With nothing added or dropped, copy the data that follows exactly.

---*---

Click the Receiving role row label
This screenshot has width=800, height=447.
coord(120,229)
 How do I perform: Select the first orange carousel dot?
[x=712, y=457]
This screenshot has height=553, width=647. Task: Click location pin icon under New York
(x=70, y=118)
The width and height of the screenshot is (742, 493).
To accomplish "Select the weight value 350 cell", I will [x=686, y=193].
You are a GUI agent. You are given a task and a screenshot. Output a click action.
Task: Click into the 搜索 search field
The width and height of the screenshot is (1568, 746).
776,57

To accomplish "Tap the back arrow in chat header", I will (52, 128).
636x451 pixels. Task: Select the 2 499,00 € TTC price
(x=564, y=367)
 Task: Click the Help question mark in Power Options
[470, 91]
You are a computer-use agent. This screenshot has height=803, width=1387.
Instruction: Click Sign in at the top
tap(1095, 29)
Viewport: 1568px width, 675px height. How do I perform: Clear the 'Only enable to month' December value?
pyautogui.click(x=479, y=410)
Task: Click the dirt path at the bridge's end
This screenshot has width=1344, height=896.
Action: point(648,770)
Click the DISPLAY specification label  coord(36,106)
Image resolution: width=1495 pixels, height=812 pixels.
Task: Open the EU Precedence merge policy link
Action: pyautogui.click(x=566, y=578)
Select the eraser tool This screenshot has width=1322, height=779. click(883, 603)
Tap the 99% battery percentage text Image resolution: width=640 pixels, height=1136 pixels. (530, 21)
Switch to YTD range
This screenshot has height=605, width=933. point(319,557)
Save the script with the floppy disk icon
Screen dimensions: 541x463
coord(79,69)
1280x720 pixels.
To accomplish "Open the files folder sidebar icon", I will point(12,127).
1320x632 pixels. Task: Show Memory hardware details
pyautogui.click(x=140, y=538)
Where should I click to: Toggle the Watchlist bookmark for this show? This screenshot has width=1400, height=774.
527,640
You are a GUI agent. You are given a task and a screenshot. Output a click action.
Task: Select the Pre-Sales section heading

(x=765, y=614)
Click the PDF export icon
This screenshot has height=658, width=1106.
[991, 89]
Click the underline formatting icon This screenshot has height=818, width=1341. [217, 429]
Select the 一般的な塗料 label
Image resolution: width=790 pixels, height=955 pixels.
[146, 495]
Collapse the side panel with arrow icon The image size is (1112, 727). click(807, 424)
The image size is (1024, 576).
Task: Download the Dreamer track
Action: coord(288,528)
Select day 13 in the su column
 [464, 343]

---*---

- Task output -
Click the Receiving role row label
This screenshot has width=800, height=447.
coord(120,229)
 How do I perform: Select the first orange carousel dot?
[x=712, y=457]
This screenshot has height=553, width=647. Task: Click location pin icon under New York
(x=70, y=118)
The width and height of the screenshot is (742, 493).
To accomplish "Select the weight value 350 cell", I will [x=686, y=193].
You are a GUI agent. You are given a task and a screenshot. Output a click action.
Task: Click into the 搜索 search field
The width and height of the screenshot is (1568, 746).
776,57

To accomplish "Tap the back arrow in chat header", I will (52, 128).
636x451 pixels. Task: Select the 2 499,00 € TTC price
(x=564, y=367)
 Task: Click the Help question mark in Power Options
[470, 91]
You are a computer-use agent. This screenshot has height=803, width=1387.
Instruction: Click Sign in at the top
tap(1095, 29)
Viewport: 1568px width, 675px height. How do I perform: Clear the 'Only enable to month' December value?
pyautogui.click(x=479, y=410)
Task: Click the dirt path at the bridge's end
This screenshot has width=1344, height=896.
Action: point(648,770)
Click the DISPLAY specification label  coord(36,106)
Image resolution: width=1495 pixels, height=812 pixels.
Task: Open the EU Precedence merge policy link
Action: pyautogui.click(x=566, y=578)
Select the eraser tool This screenshot has width=1322, height=779. click(883, 603)
Tap the 99% battery percentage text Image resolution: width=640 pixels, height=1136 pixels. (530, 21)
Switch to YTD range
This screenshot has height=605, width=933. point(319,557)
Save the script with the floppy disk icon
Screen dimensions: 541x463
coord(79,69)
1280x720 pixels.
To accomplish "Open the files folder sidebar icon", I will point(12,127).
1320x632 pixels. Task: Show Memory hardware details
pyautogui.click(x=140, y=538)
Where should I click to: Toggle the Watchlist bookmark for this show? This screenshot has width=1400, height=774.
527,640
You are a GUI agent. You are given a task and a screenshot. Output a click action.
Task: Select the Pre-Sales section heading

(x=765, y=614)
Click the PDF export icon
This screenshot has height=658, width=1106.
[991, 89]
Click the underline formatting icon This screenshot has height=818, width=1341. [217, 429]
Select the 一般的な塗料 label
Image resolution: width=790 pixels, height=955 pixels.
[146, 495]
Collapse the side panel with arrow icon The image size is (1112, 727). click(807, 424)
The image size is (1024, 576).
Task: Download the Dreamer track
Action: coord(288,528)
Select day 13 in the su column
 [464, 343]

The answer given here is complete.